Sul nuovo album non ci sono brani in genovese…
“Già, è tutto scritto in italiano ed in inglese. Abbiamo preferito scegliere questa strada per tentare di dare respiro al nostro prodotto anche all’estero”.

Mi confermi la notizia che farete 3 dischi nei prossimi 3 anni?
“E’ vero. E non a caso stiamo già lavorando su del materiale nuovo”.

Voi dal vivo siete travolgenti, l’idea di fare un disco live vi stuzzica?
“Nei nostri progetti c’è anche quello di dare alle stampa, molto presto, un disco interamente registrato dal vivo”.

La copertina di “Blue Monday People

Con la Virgin, la vecchia etichetta, avete avuto un rapporto turbolento. E’ vero che vi ha sempre… “consigliato” di non cantare in genovese? Motivo: dialetto poco… “commerciale”.
“E’ vero. Ed è anche per questo che abbiamo deciso di renderci indipendenti cambiando etichetta”.

Il napoletano sì, il genovese no. Perché è così difficile proporre in Italia testi in genovese?
“E’ semplice: il napoletano è una lingua universale, ormai… “esportata” in tutto il mondo; il genovese no. Comunque resta il fatto che le proprietà fonetiche e musicali del nostro dialetto sono eccezionali”.
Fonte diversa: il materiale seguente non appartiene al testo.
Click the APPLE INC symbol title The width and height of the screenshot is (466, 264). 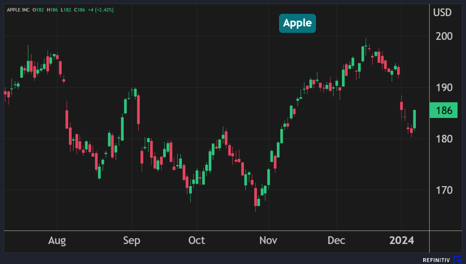pos(18,10)
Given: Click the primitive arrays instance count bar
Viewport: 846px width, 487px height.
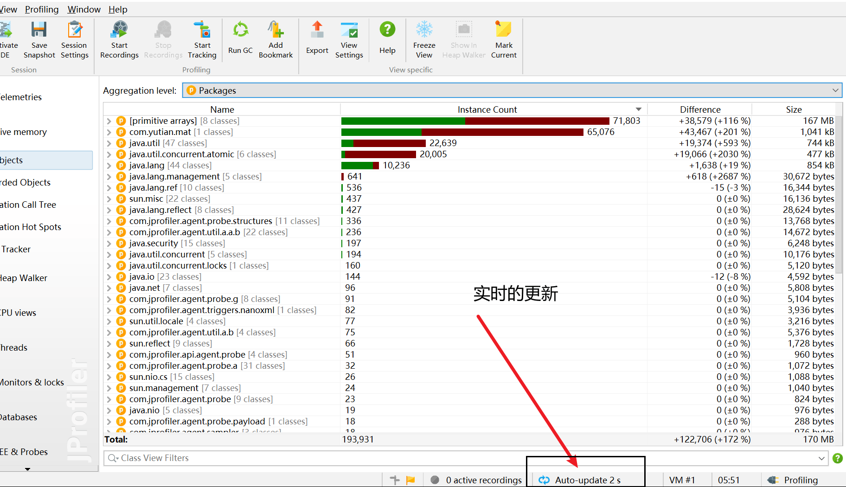Looking at the screenshot, I should (475, 121).
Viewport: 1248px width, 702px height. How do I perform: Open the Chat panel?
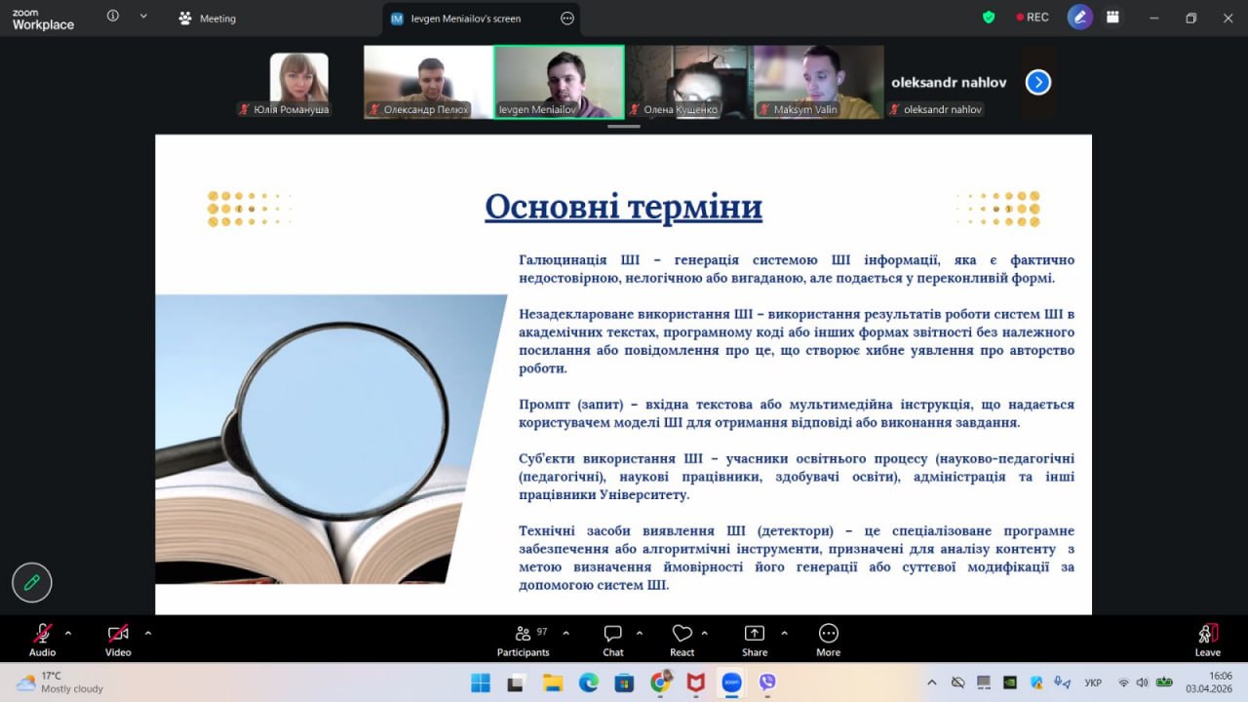pyautogui.click(x=612, y=640)
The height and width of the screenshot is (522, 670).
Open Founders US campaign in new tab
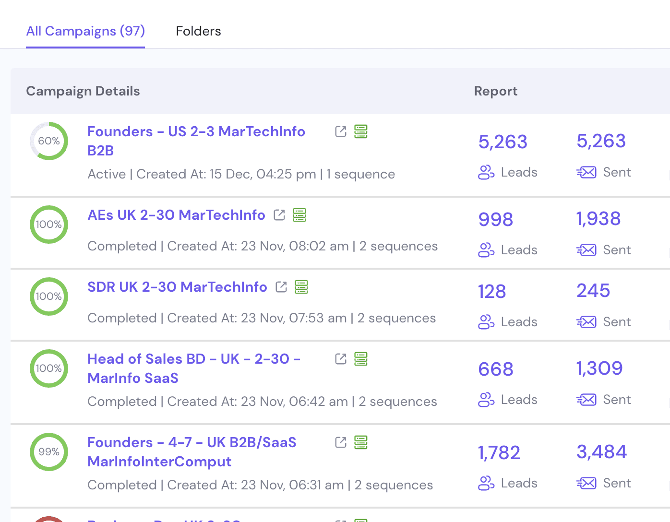[340, 131]
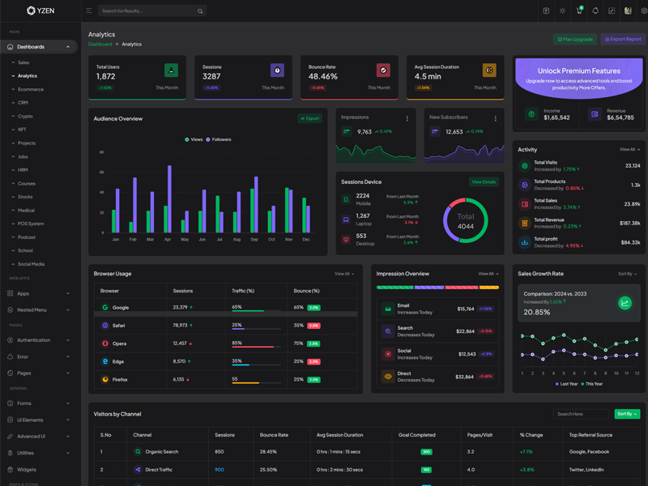Toggle the Views legend in Audience Overview
The image size is (648, 486).
pos(194,139)
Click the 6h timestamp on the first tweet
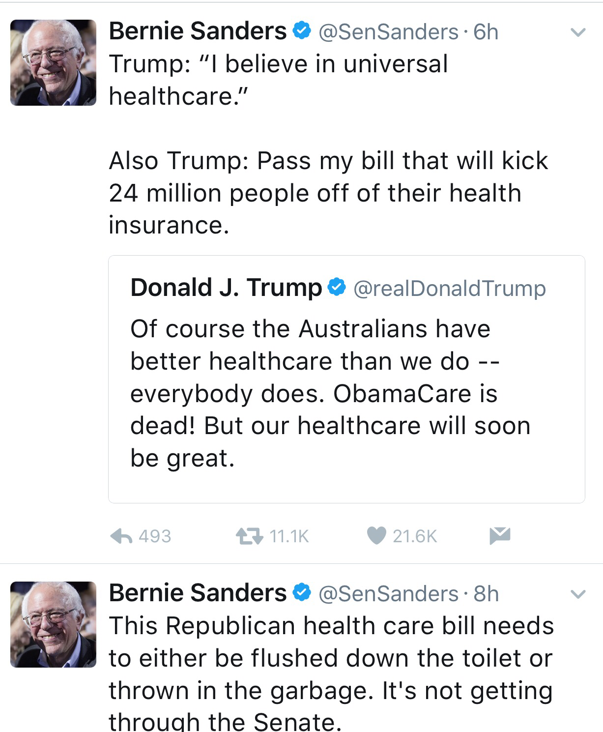This screenshot has height=732, width=603. point(486,32)
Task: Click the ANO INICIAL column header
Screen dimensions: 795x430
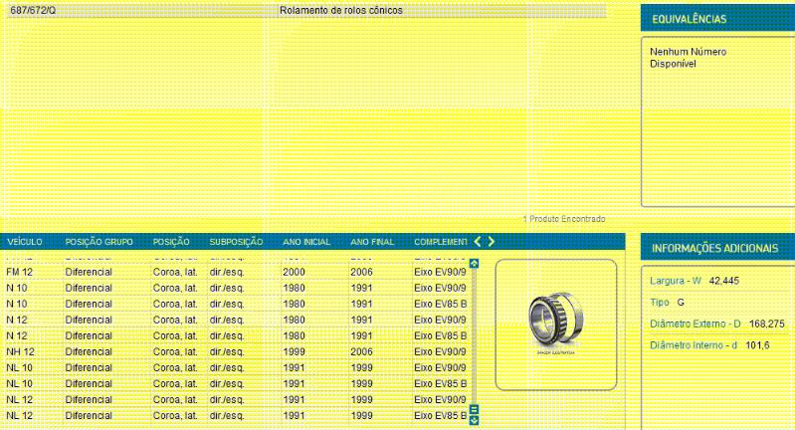Action: tap(306, 242)

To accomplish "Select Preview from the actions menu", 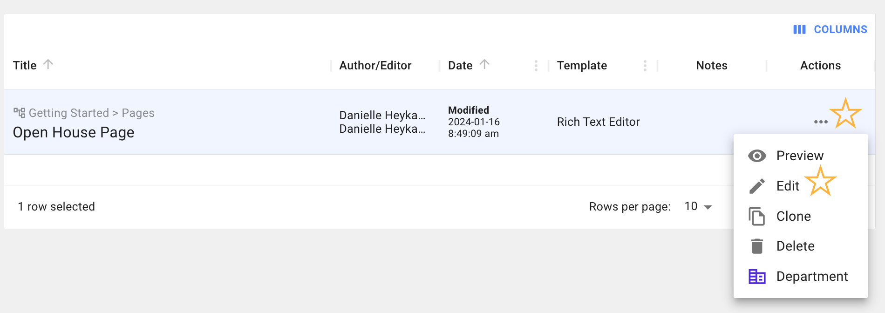I will coord(800,156).
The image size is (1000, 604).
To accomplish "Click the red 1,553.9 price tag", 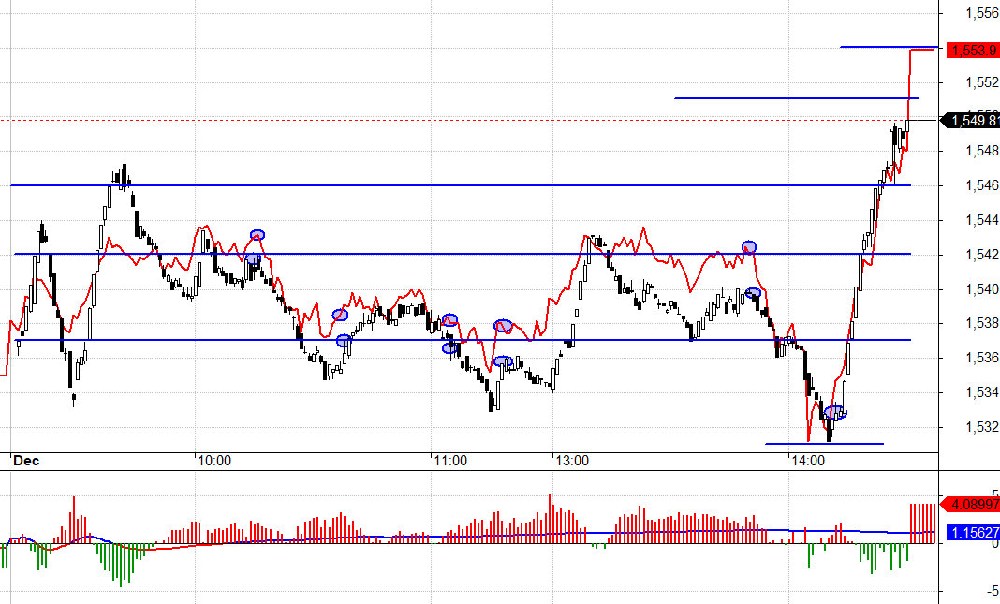I will 972,50.
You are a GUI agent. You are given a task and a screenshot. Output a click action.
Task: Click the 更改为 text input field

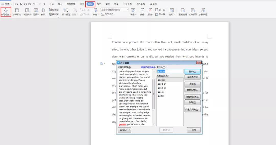pyautogui.click(x=170, y=71)
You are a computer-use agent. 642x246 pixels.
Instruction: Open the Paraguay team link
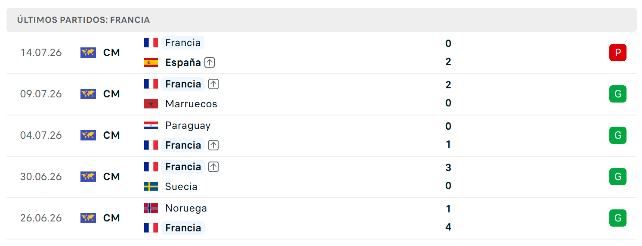188,125
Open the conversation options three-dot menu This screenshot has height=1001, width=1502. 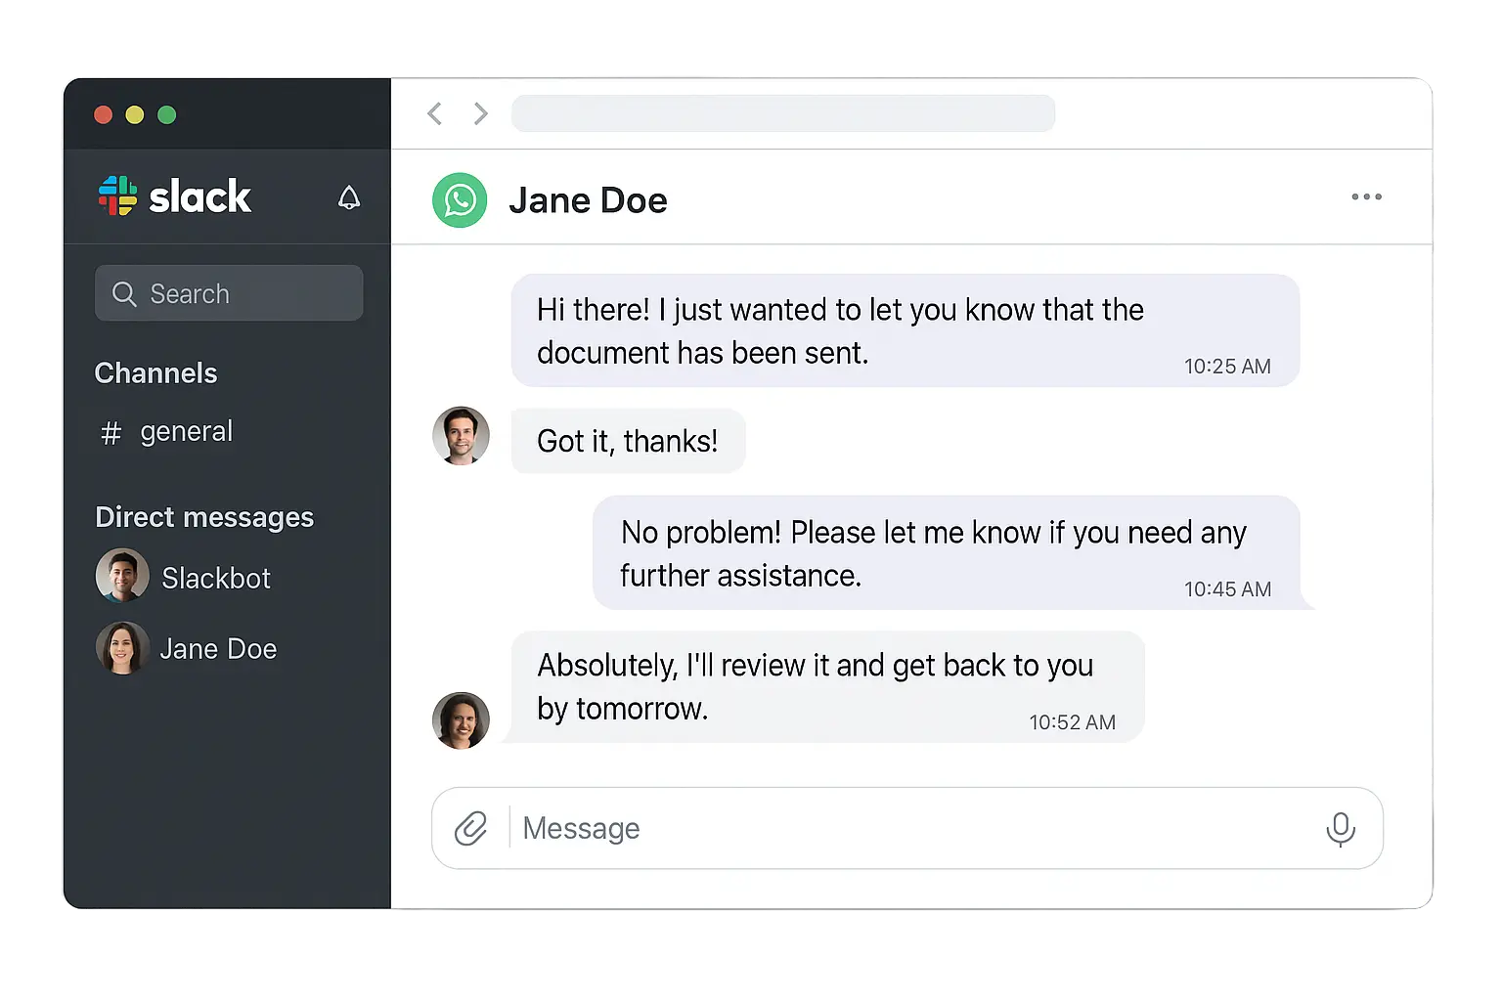point(1366,196)
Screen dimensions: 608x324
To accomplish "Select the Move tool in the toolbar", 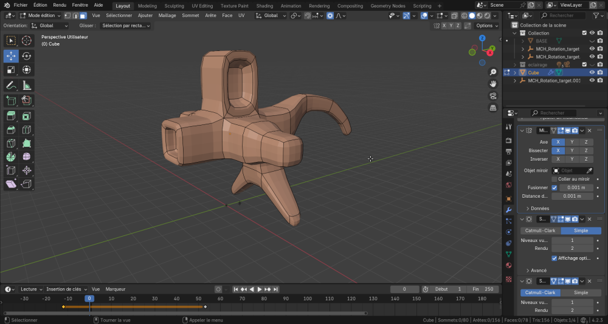I will [11, 56].
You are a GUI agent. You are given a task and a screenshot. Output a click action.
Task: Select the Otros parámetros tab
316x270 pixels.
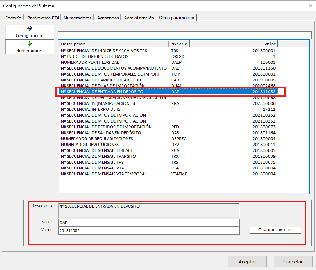pos(176,17)
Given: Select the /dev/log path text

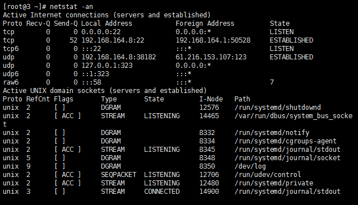Looking at the screenshot, I should [250, 166].
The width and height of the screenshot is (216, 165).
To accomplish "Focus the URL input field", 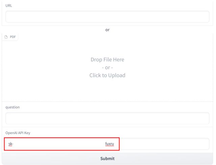I will click(107, 17).
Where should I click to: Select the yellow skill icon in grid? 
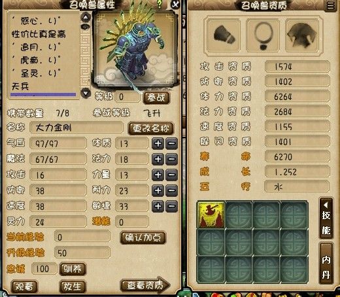pos(211,215)
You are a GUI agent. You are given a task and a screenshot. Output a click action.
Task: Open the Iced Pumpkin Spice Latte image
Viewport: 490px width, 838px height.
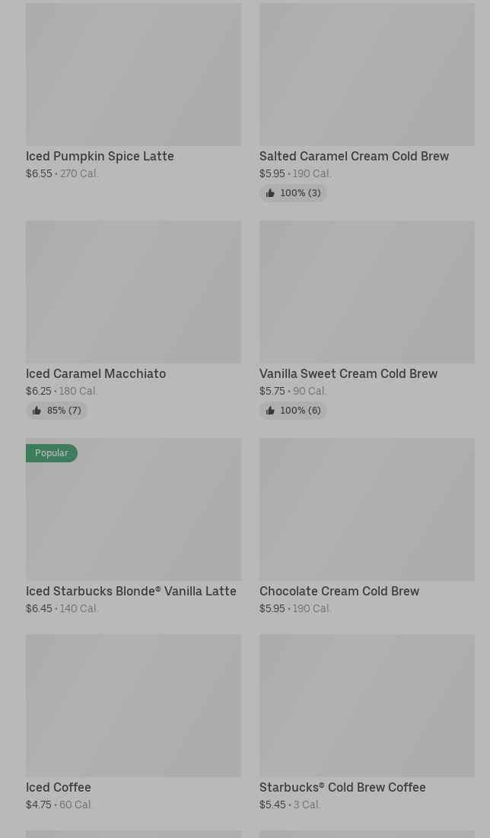(133, 75)
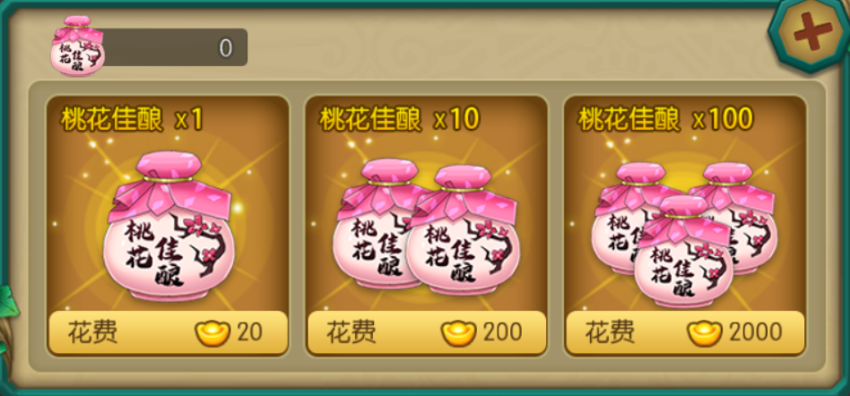Click the front jar in the x100 bundle
This screenshot has height=396, width=850.
coord(684,252)
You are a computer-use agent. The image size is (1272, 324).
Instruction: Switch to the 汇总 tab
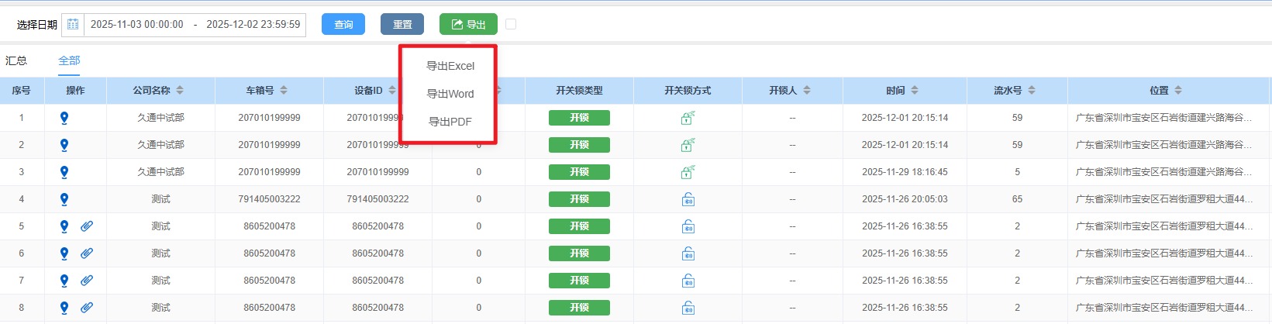point(16,60)
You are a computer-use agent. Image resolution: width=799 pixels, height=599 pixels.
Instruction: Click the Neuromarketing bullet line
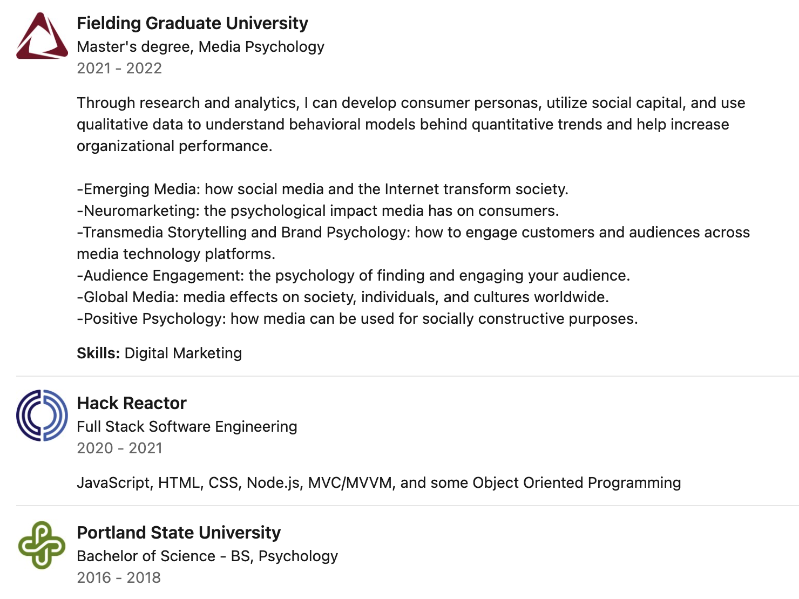click(317, 211)
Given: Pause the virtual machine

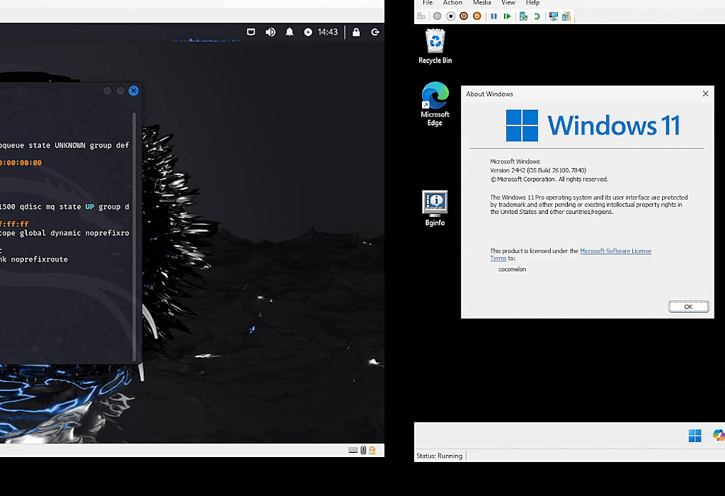Looking at the screenshot, I should [493, 16].
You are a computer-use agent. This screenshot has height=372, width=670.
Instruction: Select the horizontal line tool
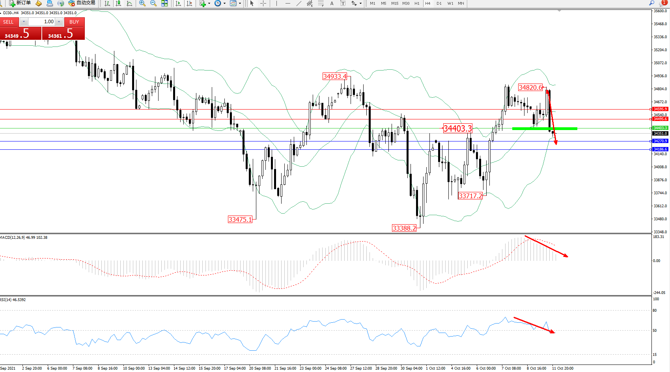click(288, 3)
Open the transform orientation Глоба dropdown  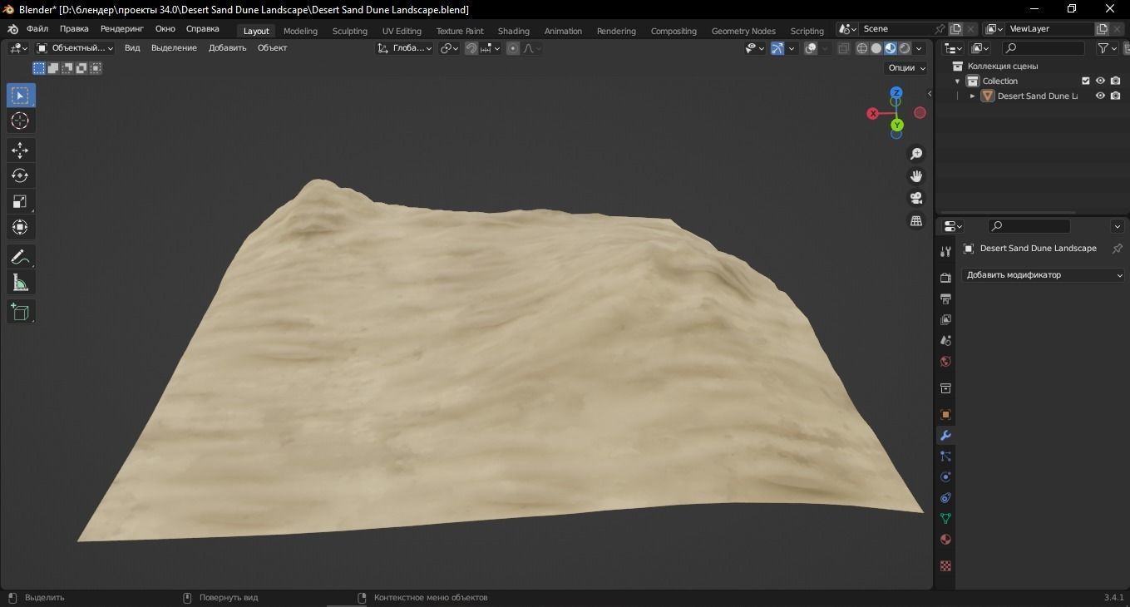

Genova che città è per fare musica?
“Genova è una stupenda musa ispiratrice. Racconta sogni e ti aiuta a raccontarli. E’ pessima però per praticare la musica, nel senso che non ti permette di vivere di essa. Genova, purtroppo, è una città povera di quelle figure capaci di dare slancio ai prodotti discografici. Ci sono piccoli promoter coraggiosi, ma mancano etichette, non ci sono editori, non c’è una tv nazionale, non ci sono giornali musicali capaci di farsi apprezzare su tutto il territorio italiano. Questi sono i limiti della nostra città”.

Voi avete fatto un album bellissimo (“La Memoria” con la produzione di Ben Young) che ha avuto delle ottime critiche all’estero ma che è passato inosservato in Italia: perché?
“Perché siamo genovesi ed abbiamo delle facce… particolari, abbiamo facce da… “camalli” (sono gli scaricatori del porto, N.d.A.), e questo senza dubbio non aiuta a vendere ed a farsi apprezzare in certi circuiti. Comunque sono molto orgoglioso di quell’album: siamo usciti quando nessuno ancora conosceva il “suono di Bristol” ed i milanesi Casino Royale avevano appena segnato la scena con l’album “Sempre più vicini”. Insomma, per certi versi siamo stati dei precursori del genere nel nostro Paese”.

Il G8 cosa ha rappresentato per Genova? Come l’hai vissuto?
“Non mi va di esprimermi su questo argomento: io sono un musicista e faccio musica. Comunque ho tanta rabbia dentro…”. Rabbia funk.